De son côté, Albin parlait à Morlaix :

— Nous connaissons les projets réels de ces Allemands qui conspirent là-bas. Ils acceptent la rivalité, donc ils ont une pensée de derrière la tête !

— Sois-en persuadé.

— Quelle nouvelle canaillerie ont-ils imaginée ?

— Ça, je n’en sais rien. Mais si tu y tiens beaucoup, je le saurai.

— Comment ?

— Je trouverai bien un moyen.

Pour François, il était passé dans la salle voisine, où deux personnes, Daalia et sa nourrice Rana, l’attendaient.

Cette dernière était superbement vêtue de soie. Des gorgerins, bracelets, chevilliers, pendants d’oreilles, brimbalaient avec un cliquetis tintinnabulant à chacun des mouvements de l’étrange créature, que son ajustement faisait paraître plus jaune, plus laide, plus ridée encore qu’à l’ordinaire.
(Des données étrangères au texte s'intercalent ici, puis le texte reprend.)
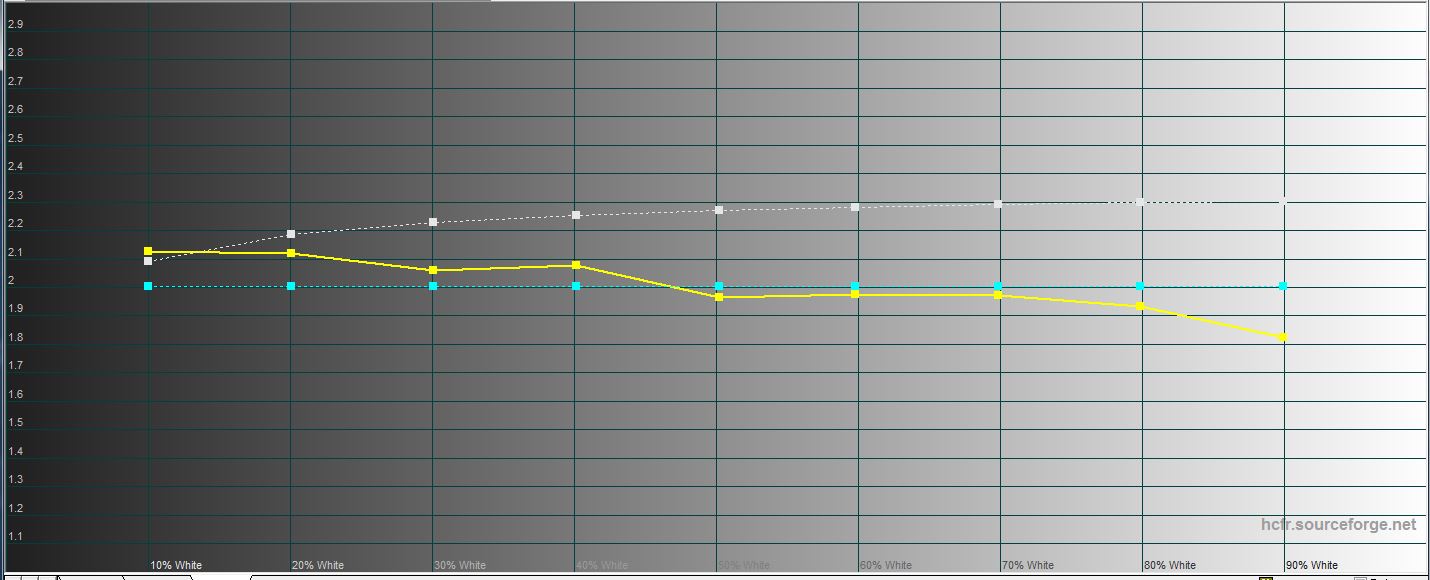Click the white reference point at 20% White
This screenshot has width=1430, height=580.
291,234
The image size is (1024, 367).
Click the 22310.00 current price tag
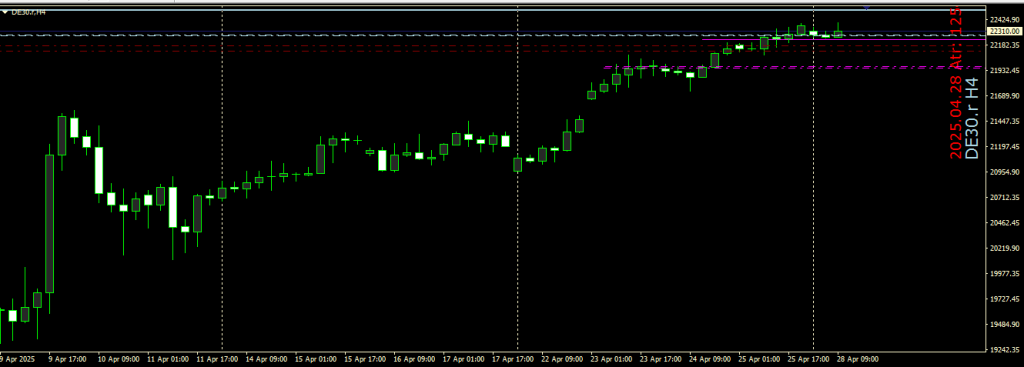point(1004,31)
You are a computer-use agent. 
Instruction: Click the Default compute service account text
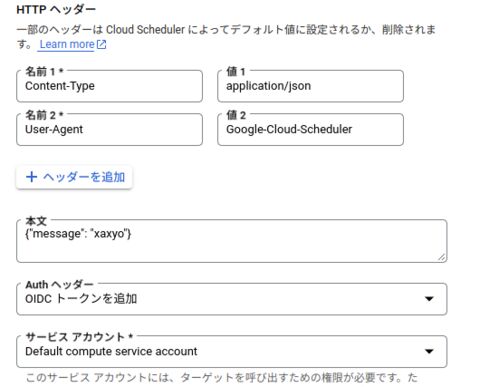pos(111,351)
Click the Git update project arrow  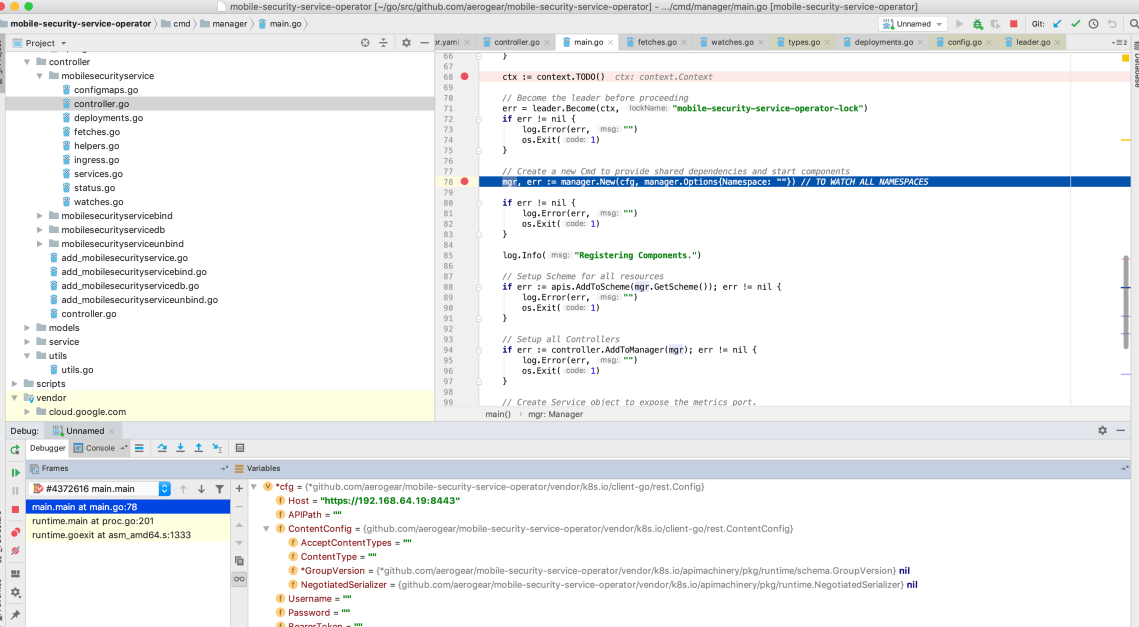[1057, 24]
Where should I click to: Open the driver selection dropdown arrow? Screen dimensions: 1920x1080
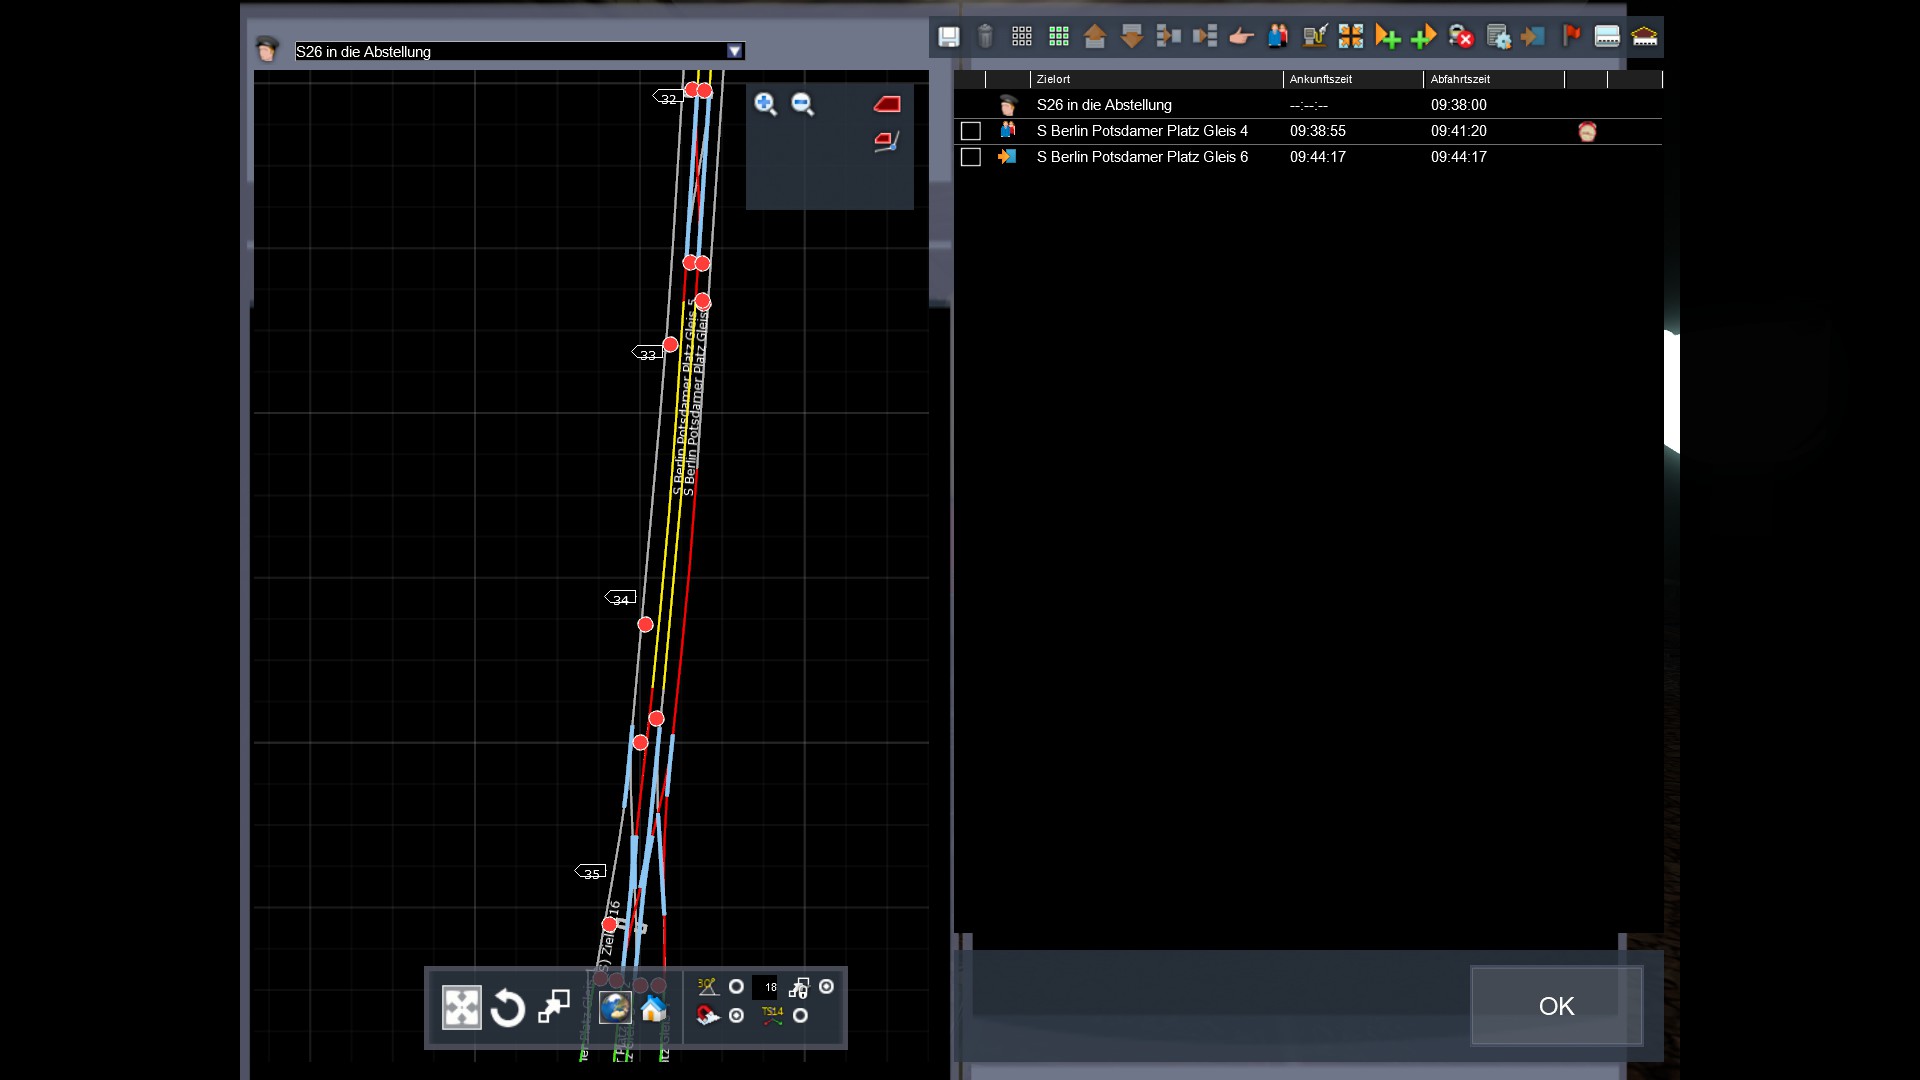point(734,51)
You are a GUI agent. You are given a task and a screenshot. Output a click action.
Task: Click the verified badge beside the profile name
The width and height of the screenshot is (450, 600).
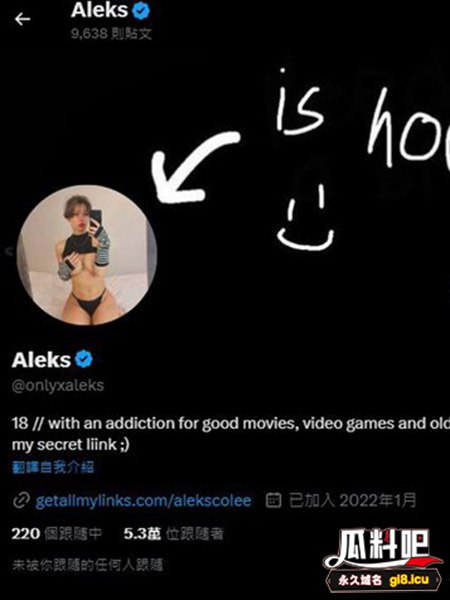[84, 359]
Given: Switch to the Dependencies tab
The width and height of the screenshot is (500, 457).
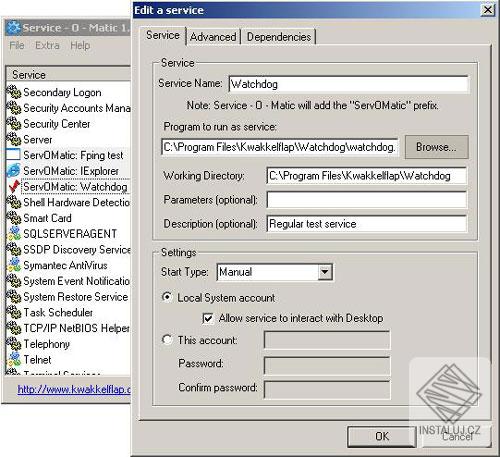Looking at the screenshot, I should point(279,37).
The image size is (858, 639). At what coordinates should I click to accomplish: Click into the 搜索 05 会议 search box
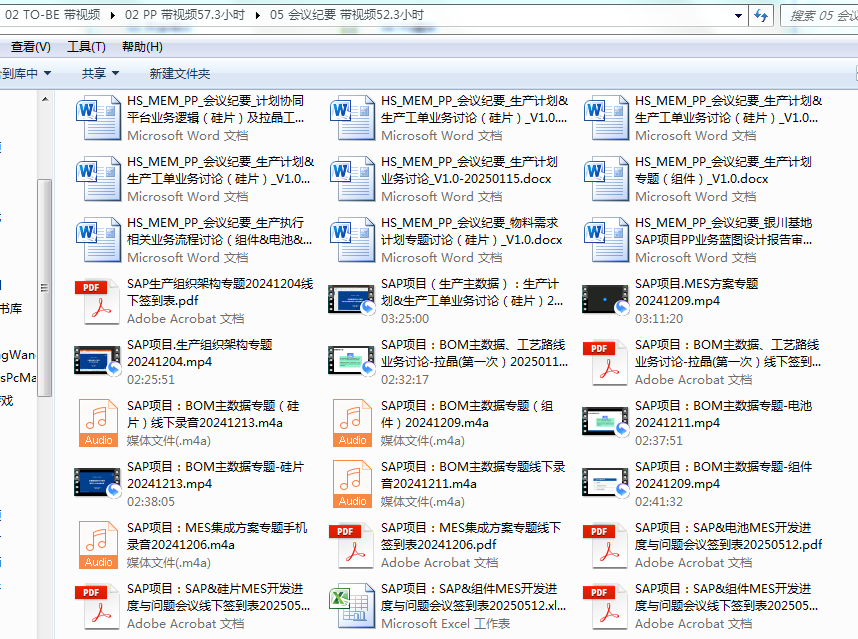tap(815, 15)
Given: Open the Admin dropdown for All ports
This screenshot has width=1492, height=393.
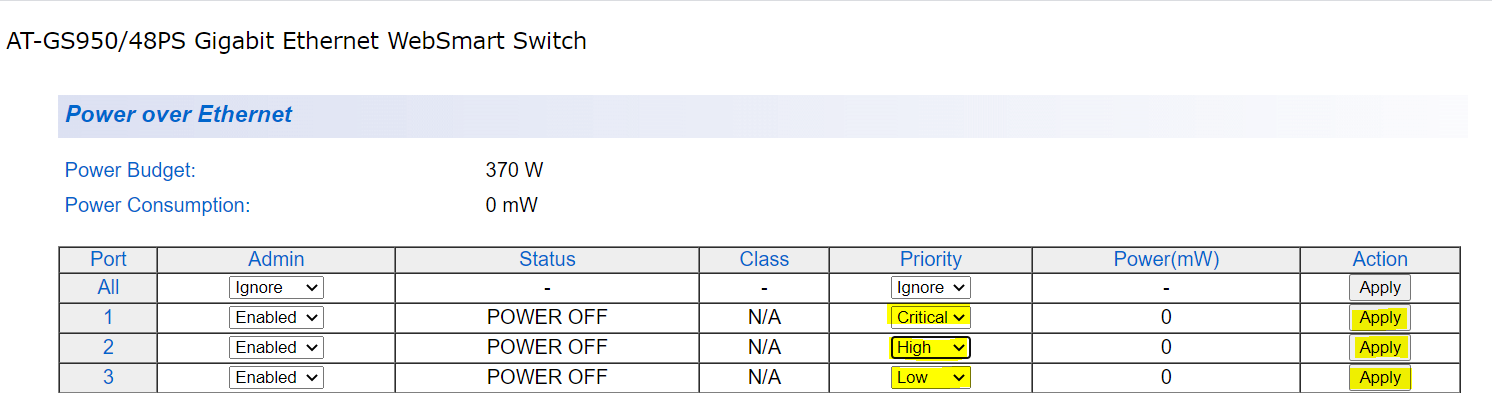Looking at the screenshot, I should click(276, 288).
Auprès de sa jeune maîtresse, elle avait assisté, par la porte entr’ouverte, à la scène précédente.

Daalia regardait Albin. Elle frissonna lorsque le jeune homme fit allusion au sacrifice de sa vie.

— Tu l’entends, Rana ? murmura-t-elle.

La nourrice l’interrompit vivement :

— Silence. Tu oublies que ta vie est en danger si tu montres la moindre préférence. Miria-Outan a chargé le sacrificateur Oraï de te surveiller. Et, pour les sacrificateurs, les murailles, les buissons, la terre même ont des oreilles.

Puis, d’une voix légère comme un souffle, un rire silencieux striant son visage d’innombrables rides :

— C’est moi, Rana, première épouse supposée de ton père, qui vais, ce soir même, soumettre ces jeunes gens à l’épreuve de la première vertu du guerrier.

— La patience.

— Oui, compte sur Rana, petit oiseau bleu ; ce que tu ne saurais faire toi-même, Rana le fera.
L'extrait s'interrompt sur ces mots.